Vast Resources PLC (LON:VAST) hailed the achievement of many operational successes in the first half of its financial year, concluding with the first sale of metal concentrate in the second half.
Chairman Brian Moritz said beginning production at Romania’s Baita Plai polymetallic mine (BPPM) in October represented “a major achievement” after a difficult journey that was “made more challenging in the latter stages by the coronavirus pandemic".
The company completed the installation of new equipment and the rehabilitation of existing mining infrastructure at the BPPM, resulting in commissioning of the plant and the starting of concentrate production in October, with first sales completed in November.

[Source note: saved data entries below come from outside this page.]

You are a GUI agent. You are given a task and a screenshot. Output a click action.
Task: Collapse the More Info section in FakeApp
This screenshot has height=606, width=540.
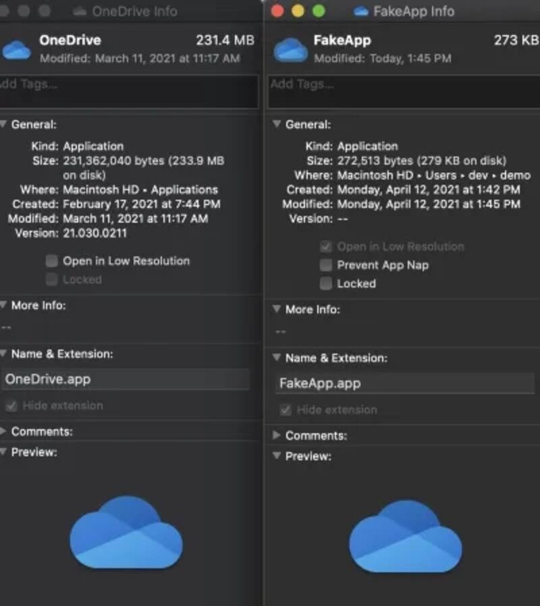[x=275, y=309]
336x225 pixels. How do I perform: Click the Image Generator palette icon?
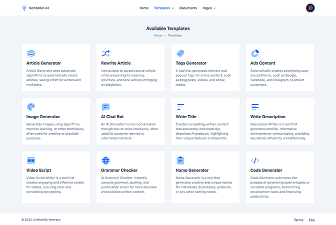pos(31,107)
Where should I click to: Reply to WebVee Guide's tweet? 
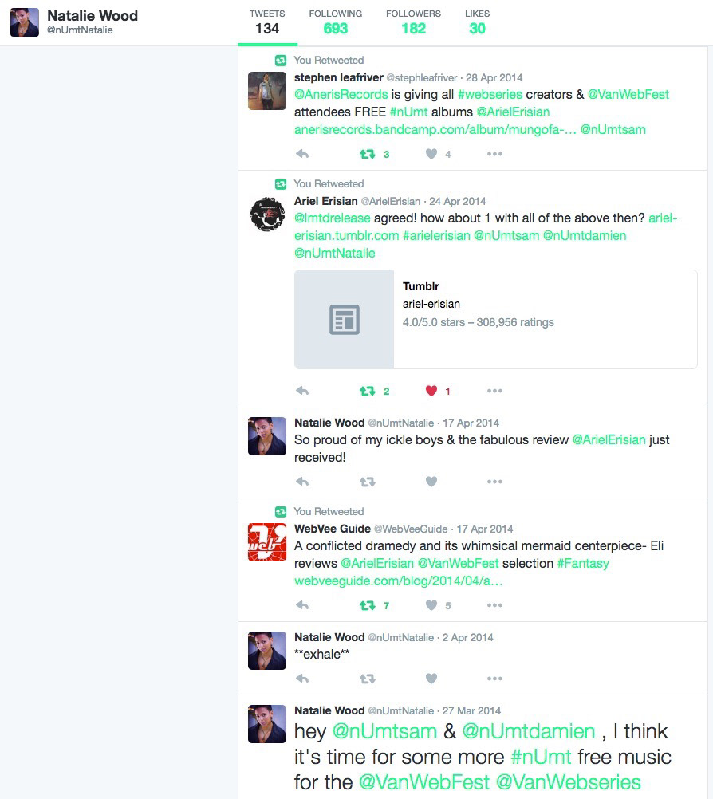click(302, 605)
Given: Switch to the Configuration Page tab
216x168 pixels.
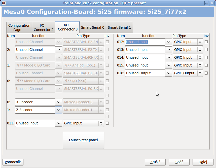Looking at the screenshot, I should pos(19,27).
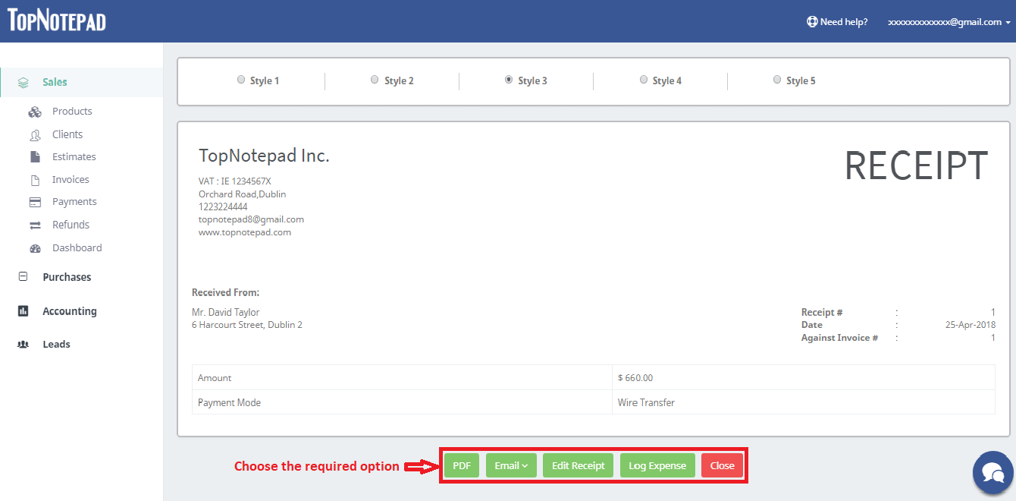Click the Estimates document icon

35,157
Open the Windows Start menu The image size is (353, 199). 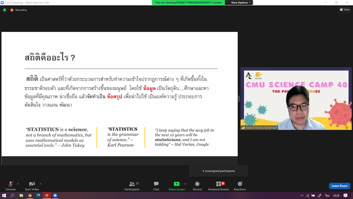(x=4, y=196)
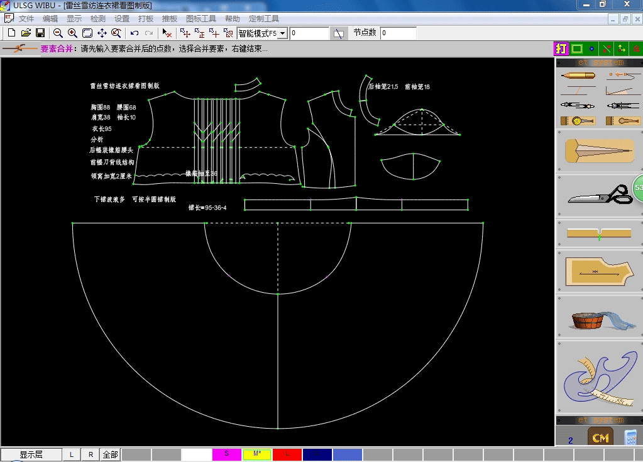Screen dimensions: 643x462
Task: Click the zoom out magnifier icon
Action: 58,33
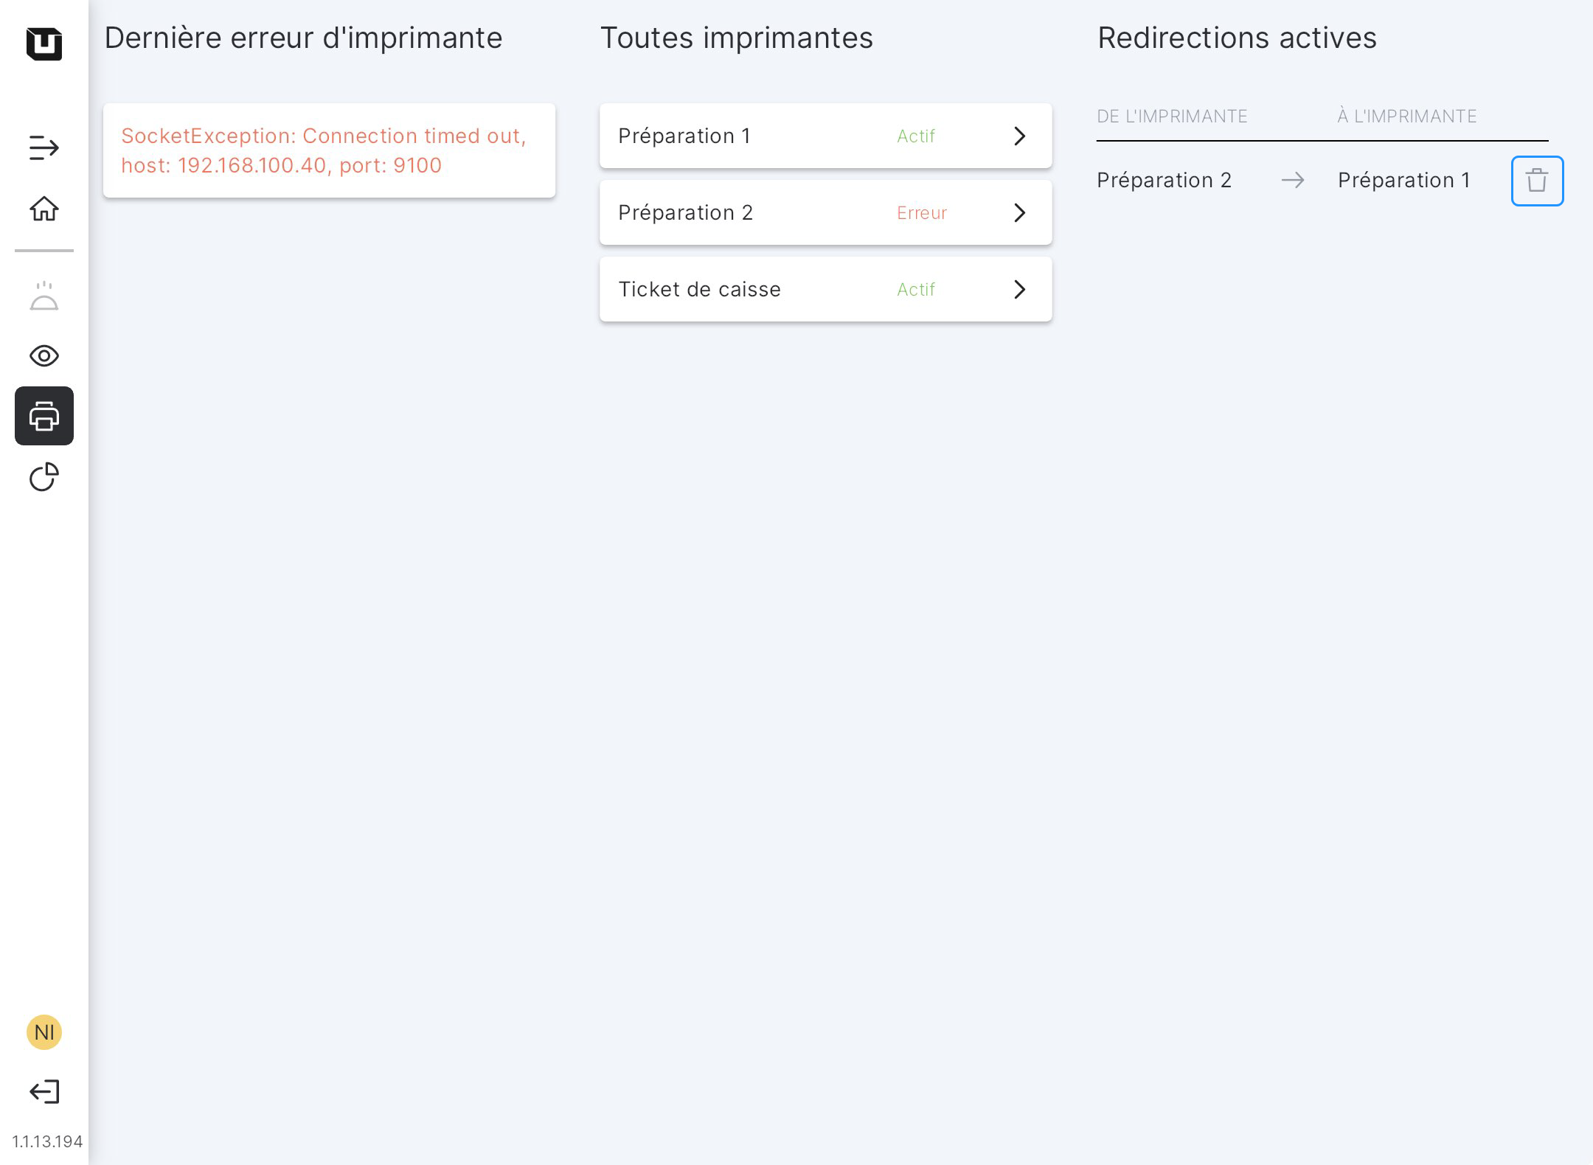Open the Ticket de caisse printer card
This screenshot has width=1593, height=1165.
(738, 289)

Underground drilling is “moving ahead”, Moritz said, to determine the further potential of the asset, after an initial mineral resource estimate in October pointed to a resource of 608,000 tonnes of copper and other metals and an exploration target that was increased to 3.2-5.8mln tonnes in November.
Chief executive Andrew Prelea noted the acceleration in demand for clean energy and electric vehicles during the pandemic and said Vast “is well placed to take advantage of these developments” through the BPPM making progress despite the current pandemic headwinds.

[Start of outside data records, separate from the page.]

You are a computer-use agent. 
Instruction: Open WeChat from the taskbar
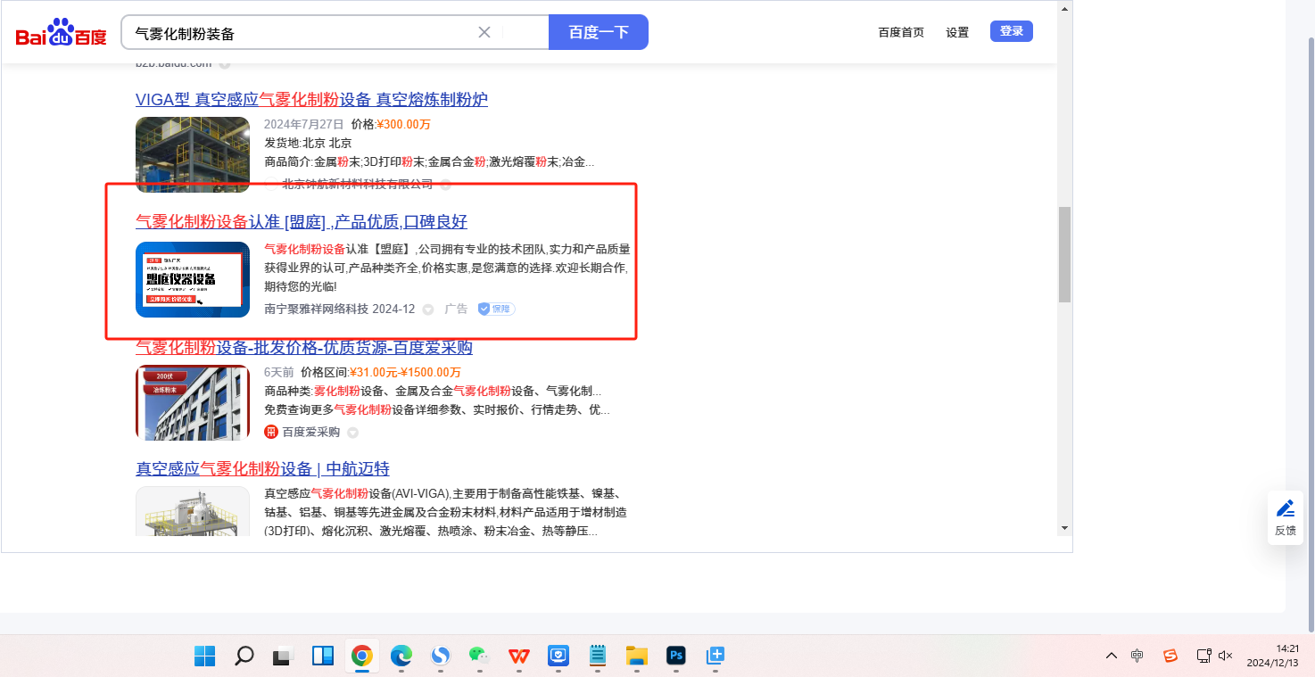[479, 656]
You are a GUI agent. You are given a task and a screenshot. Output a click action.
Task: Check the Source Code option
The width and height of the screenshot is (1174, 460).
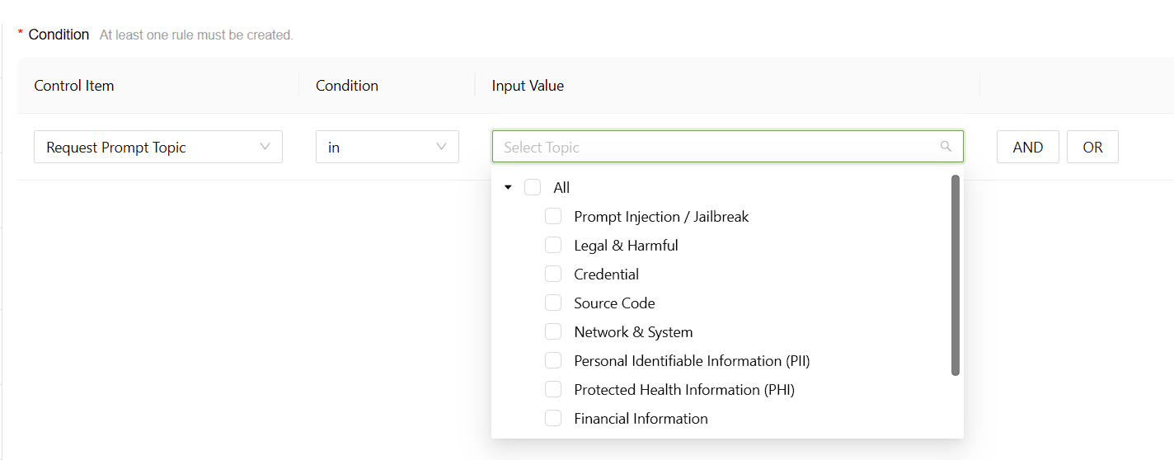tap(553, 303)
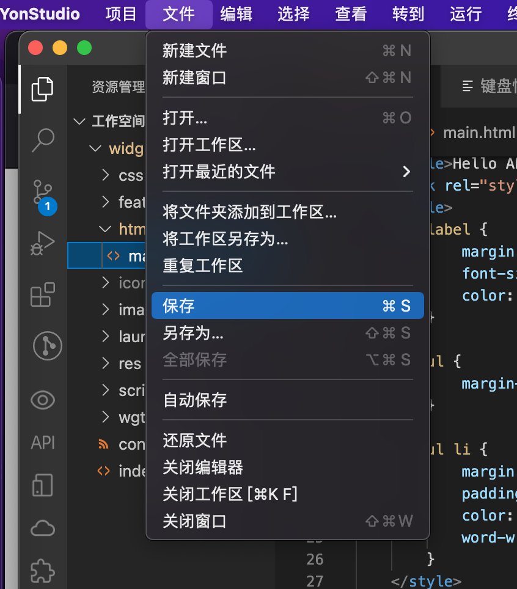Screen dimensions: 517x589
Task: Open the Explorer view in activity bar
Action: point(42,89)
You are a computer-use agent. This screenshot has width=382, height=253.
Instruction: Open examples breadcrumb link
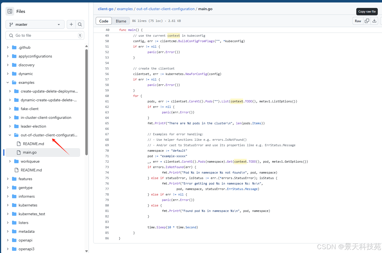(125, 9)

No revenue was generated in the six months to end-October as production and sales had not yet begun, but losses after tax were cut 70% to US$1.04mln, helped by a 15% decrease in administrative and overhead expenses.
During the half-year the company repaid US$0.5mln of principal of the first tranche of its Atlas debt facility, with almost 324mln shares issued to Atlas this week to cover repayment of another $0.5mln in the same tranche.

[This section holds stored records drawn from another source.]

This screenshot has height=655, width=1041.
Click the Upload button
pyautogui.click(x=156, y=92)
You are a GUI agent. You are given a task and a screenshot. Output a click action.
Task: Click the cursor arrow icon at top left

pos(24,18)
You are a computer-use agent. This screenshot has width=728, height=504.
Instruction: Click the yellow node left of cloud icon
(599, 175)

Prelea said that with good progress been made in starting to realise BPPM’s underlying value, the board was disappointed earlier this month the company was not able to refinance the current Atlas facility as planned.
“The company remains committed to seeking cheaper and strategic financing,” he said.
Away from the BPPM, Vast was also granted the Manaila Carlibaba extension exploitation license, also in northern Romania, which will allow it to re-examine the exploitation of the mineral resources within the larger 139-hectare Manaila Carlibaba license area, a 410% increase in surface area from the existing exploitation license at Manaila.
In October, the company also received a time extension of five years on the entire Manaila Carlibaba licence area and at the end of that month published a JORC 2012 compliant measured and indicated mineral resource for BPPM to cover the first four years of production.
Outside of Romania, discussions are said to be continuing over finalising the agreement with Zimbabwe Consolidated Diamond Company (ZCDC) for the company’s right to mine diamonds at the community diamond concession.